What the exercise asks – Without the pictures, write the listing below out again, line for line.

Data records Block Start

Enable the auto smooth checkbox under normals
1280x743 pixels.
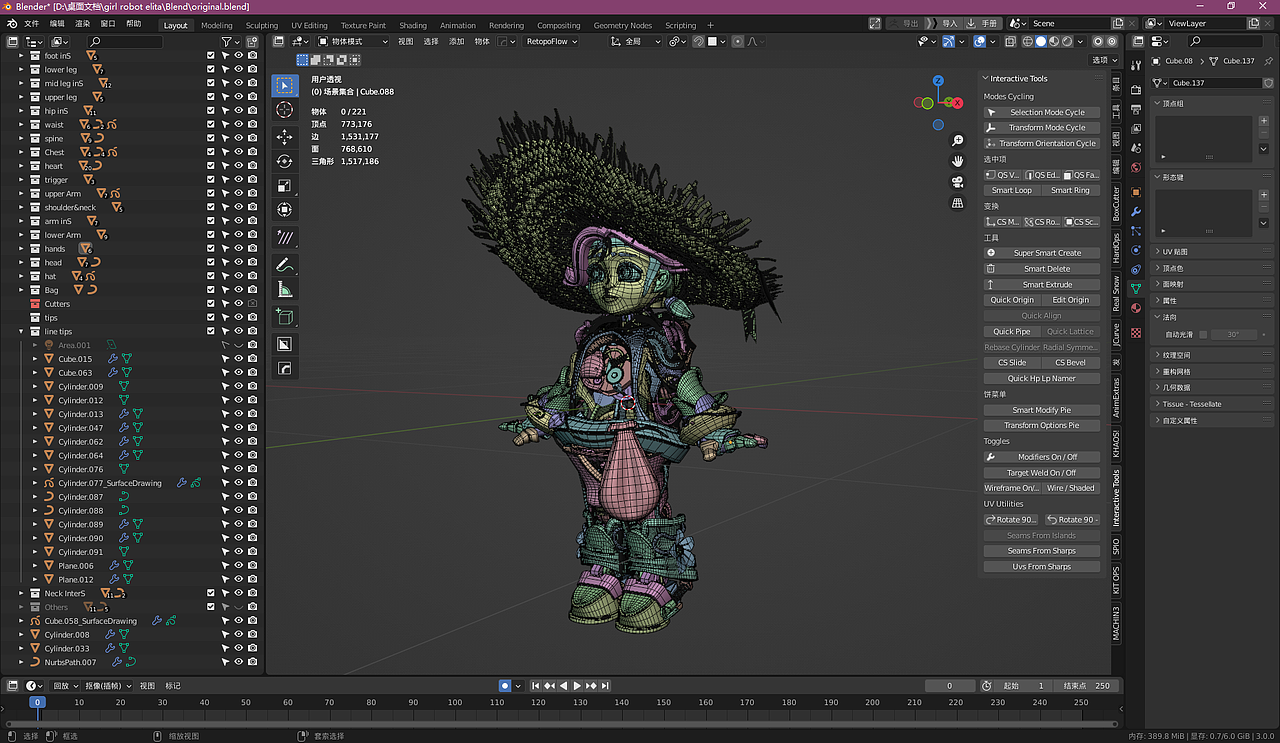click(1203, 334)
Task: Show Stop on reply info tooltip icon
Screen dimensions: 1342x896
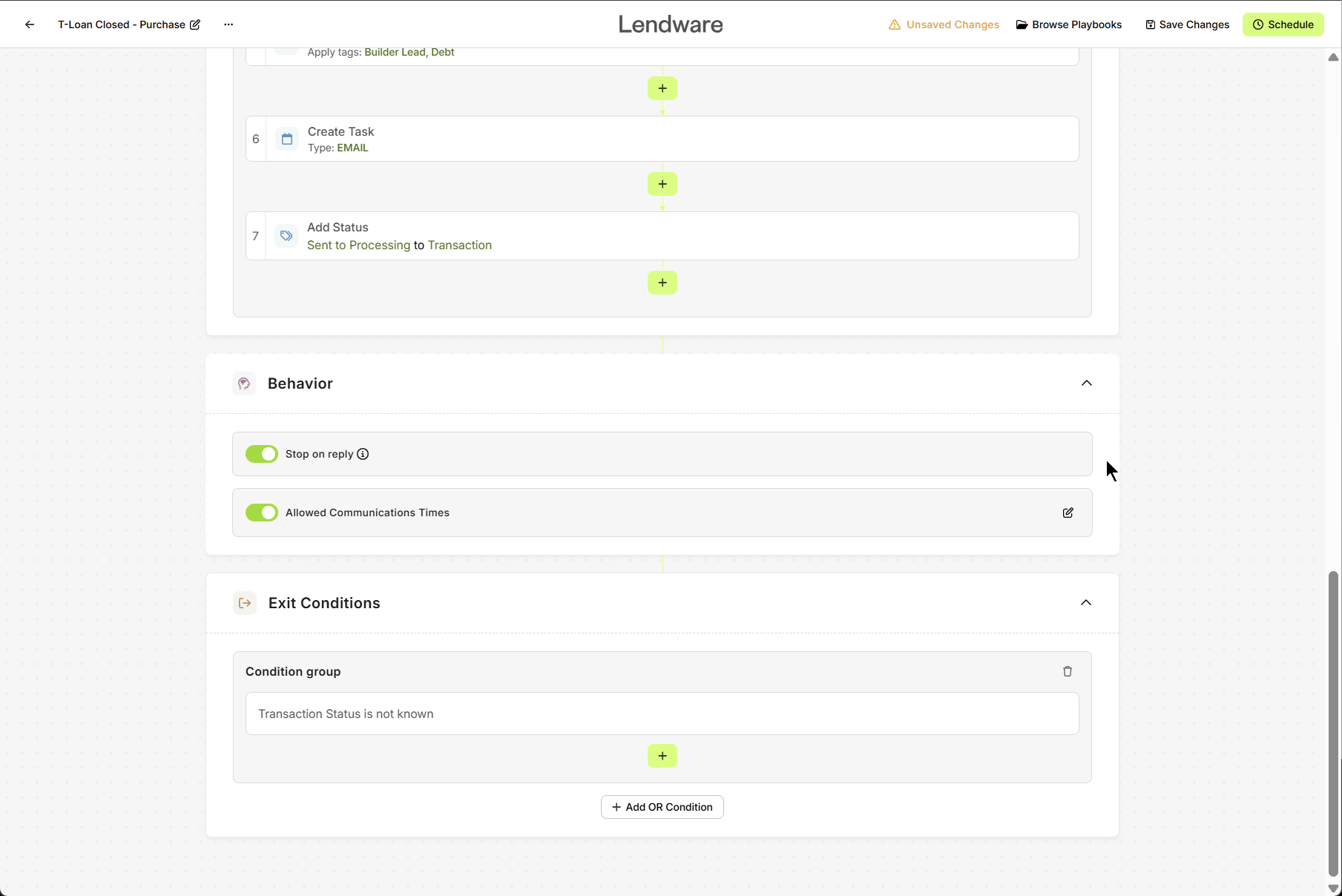Action: click(363, 454)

Data records Block End

Output below –
Enable the auto smooth checkbox under normals
1280x743 pixels.
click(1203, 334)
Task: Show Stop on reply info tooltip icon
Screen dimensions: 1342x896
Action: click(363, 454)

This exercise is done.